** Opening Given information block **

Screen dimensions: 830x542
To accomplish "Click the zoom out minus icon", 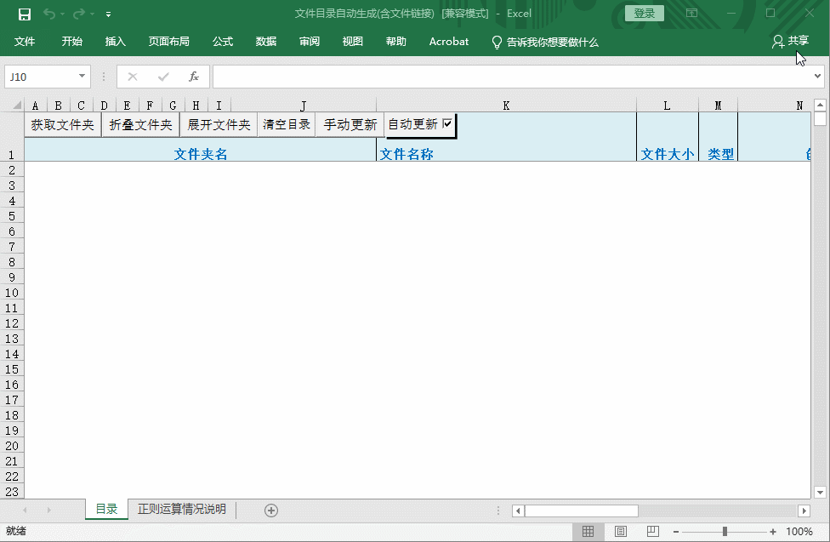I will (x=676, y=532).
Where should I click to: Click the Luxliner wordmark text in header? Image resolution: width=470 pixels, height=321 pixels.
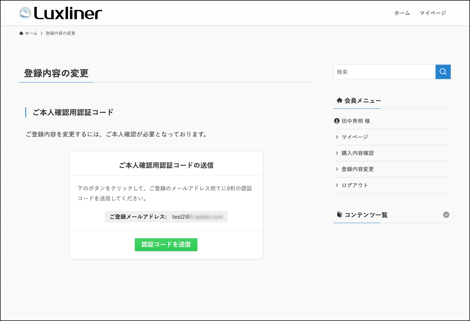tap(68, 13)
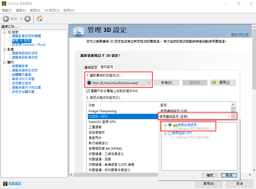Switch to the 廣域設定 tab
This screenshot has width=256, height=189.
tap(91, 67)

** Closing Given information block **

From the line with "Where should I" through the final line of the records above, return each line exactly and nothing else. Pictures are to be skipped.

*Result of this exercise:*
Where should I click to: Click the Luxliner wordmark text in header? Image resolution: width=470 pixels, height=321 pixels.
tap(68, 13)
Switch to the 廣域設定 tab
This screenshot has width=256, height=189.
tap(91, 67)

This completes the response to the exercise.